Stored data entries:
......

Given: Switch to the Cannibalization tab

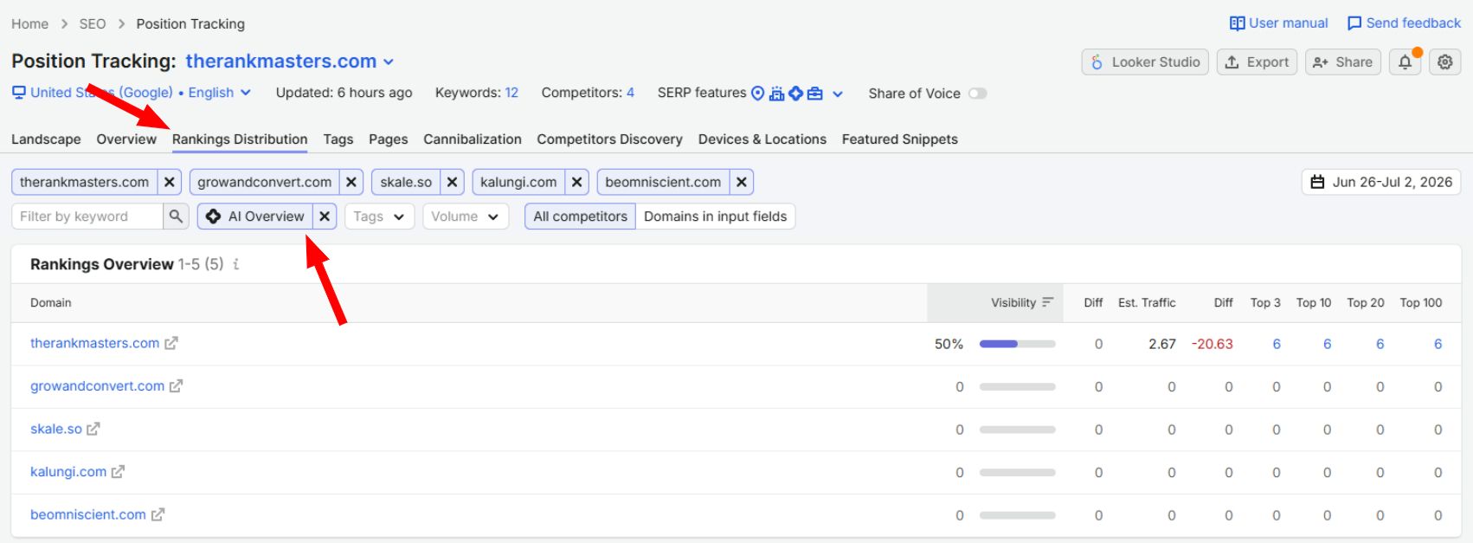Looking at the screenshot, I should click(473, 139).
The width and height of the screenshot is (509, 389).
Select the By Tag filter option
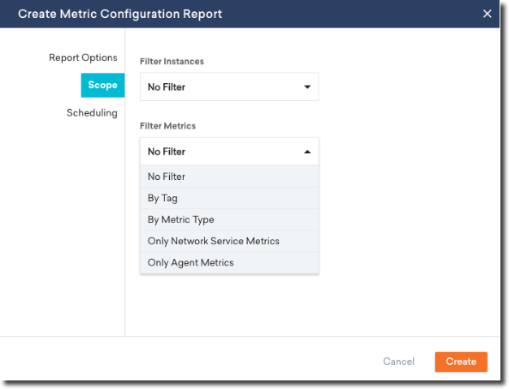click(229, 198)
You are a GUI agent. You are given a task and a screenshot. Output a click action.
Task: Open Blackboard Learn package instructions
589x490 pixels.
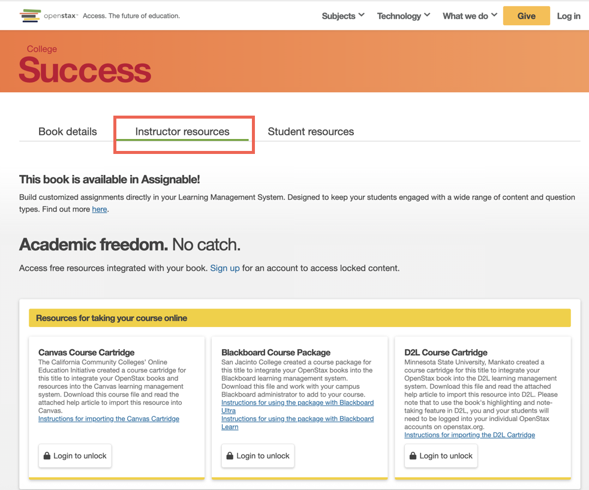297,422
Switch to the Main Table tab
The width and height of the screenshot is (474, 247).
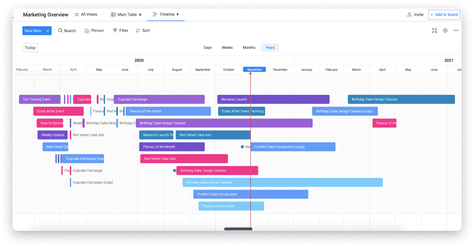126,15
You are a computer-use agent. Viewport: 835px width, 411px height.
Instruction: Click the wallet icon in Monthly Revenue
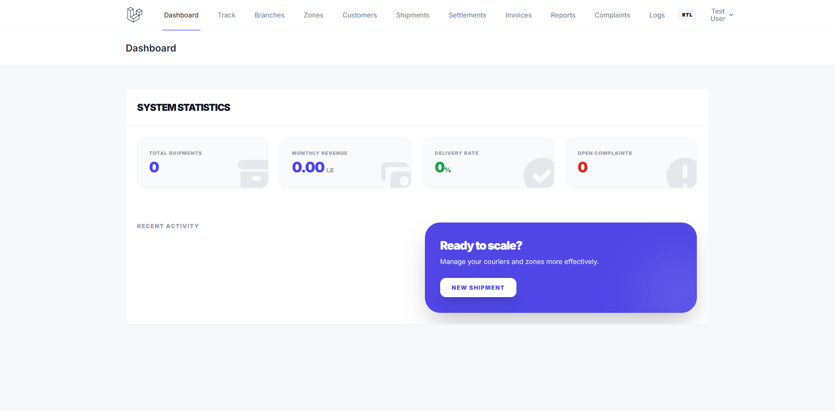(x=396, y=174)
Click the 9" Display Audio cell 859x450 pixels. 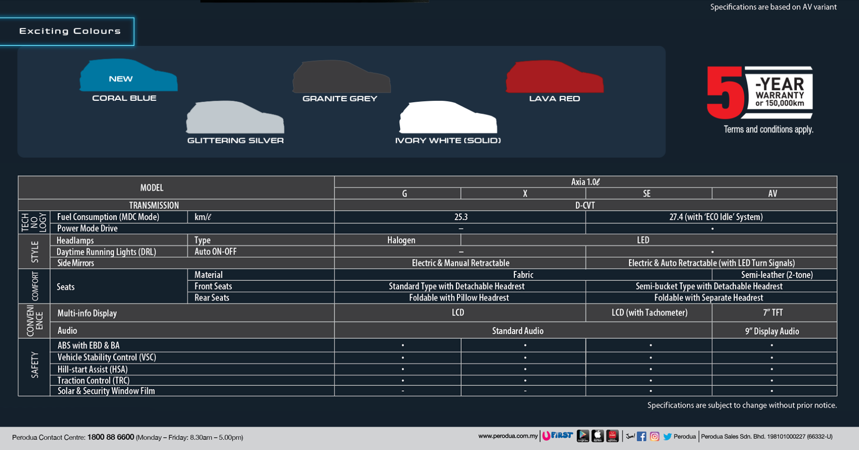point(772,331)
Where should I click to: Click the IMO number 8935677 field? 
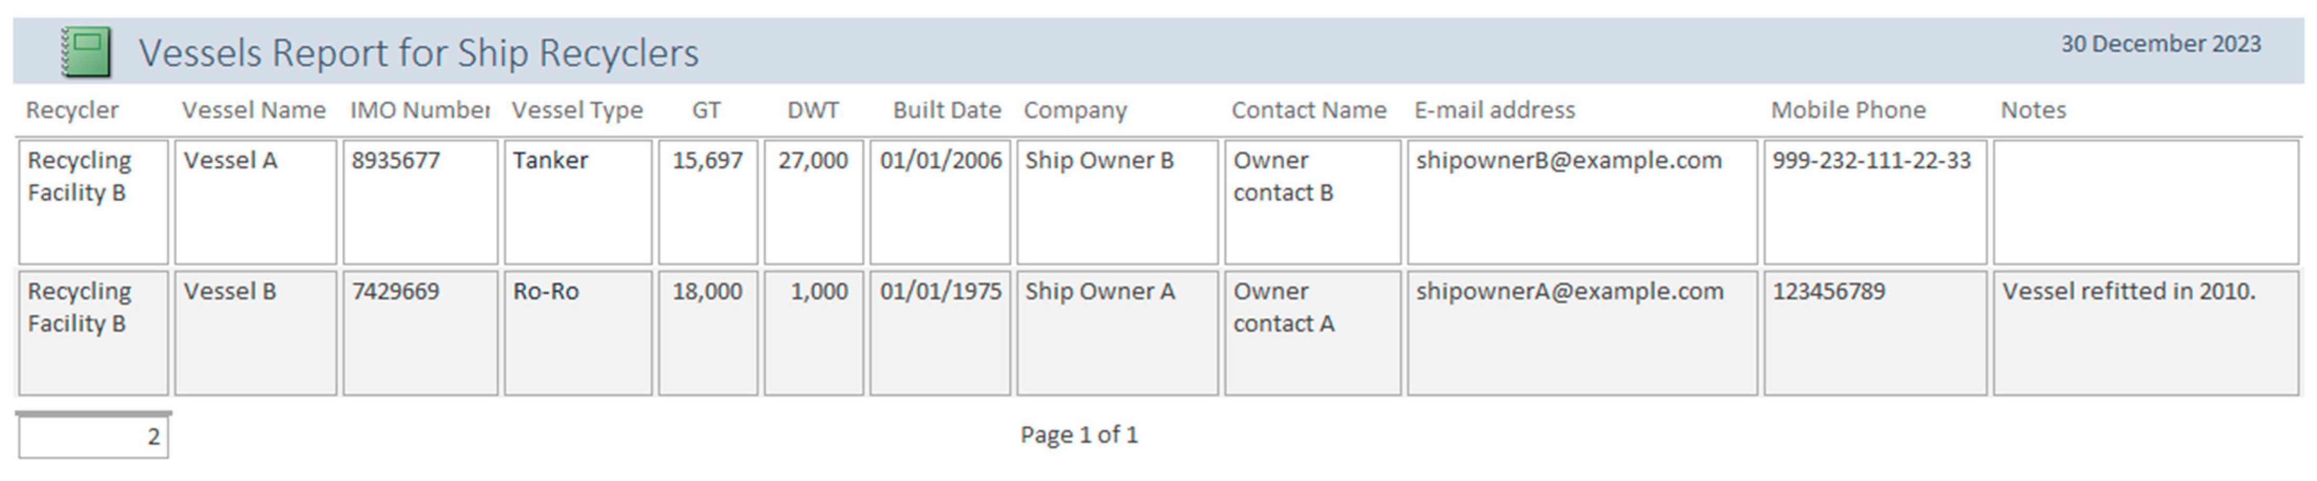click(x=420, y=201)
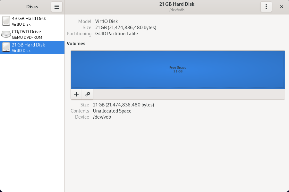Select the Free Space 21 GB volume block
The height and width of the screenshot is (192, 289).
click(x=178, y=70)
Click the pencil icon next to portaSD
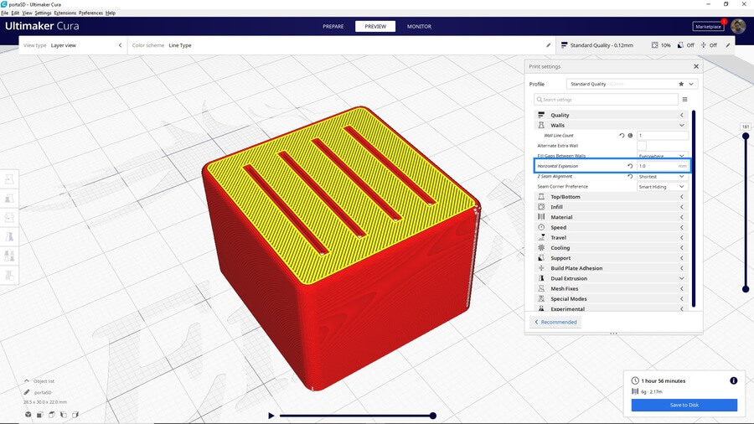Viewport: 754px width, 424px height. point(27,392)
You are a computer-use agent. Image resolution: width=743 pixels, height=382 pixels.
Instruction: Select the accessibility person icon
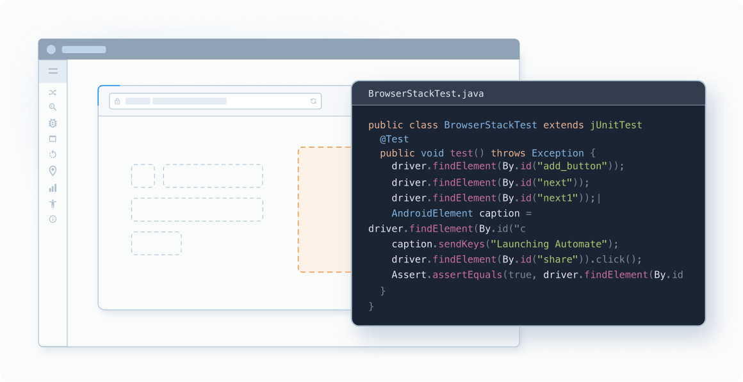(53, 203)
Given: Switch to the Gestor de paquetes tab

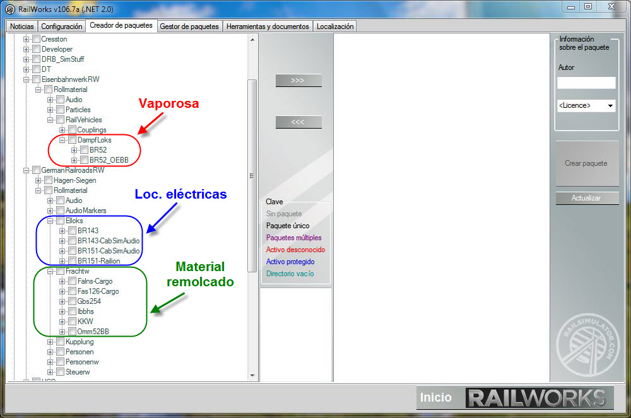Looking at the screenshot, I should pyautogui.click(x=189, y=26).

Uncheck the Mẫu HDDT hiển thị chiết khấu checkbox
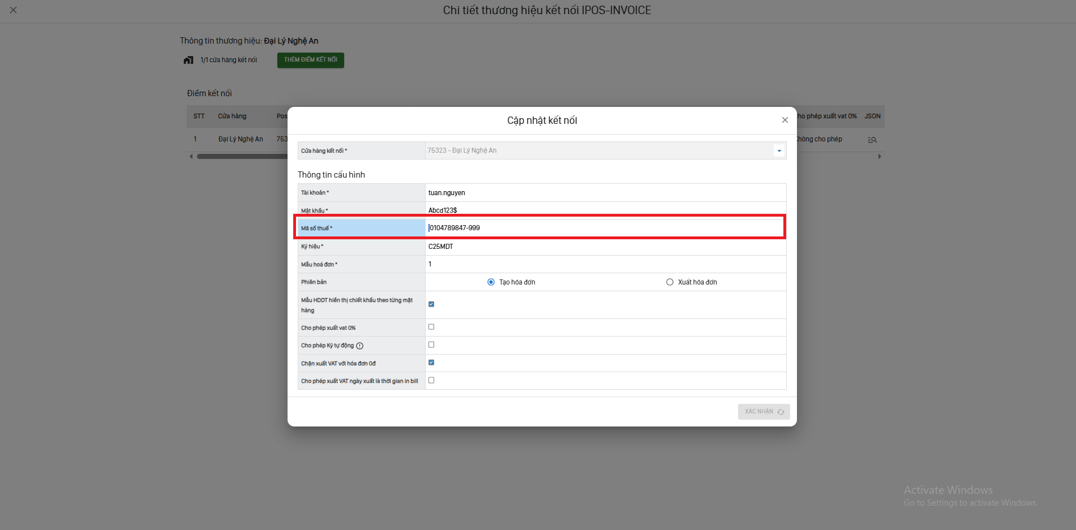click(431, 304)
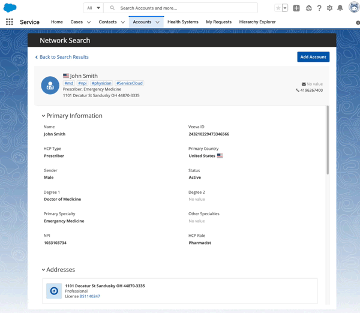The image size is (360, 313).
Task: Click the Salesforce cloud logo
Action: point(10,8)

......

What to work on
Search the data above for lines holding "computer" and copy each of them.

Result below
You are a computer-use agent. Viewport: 835px width, 411px height.
You are a computer-use agent. Image resolution: width=743 pixels, height=382 pixels.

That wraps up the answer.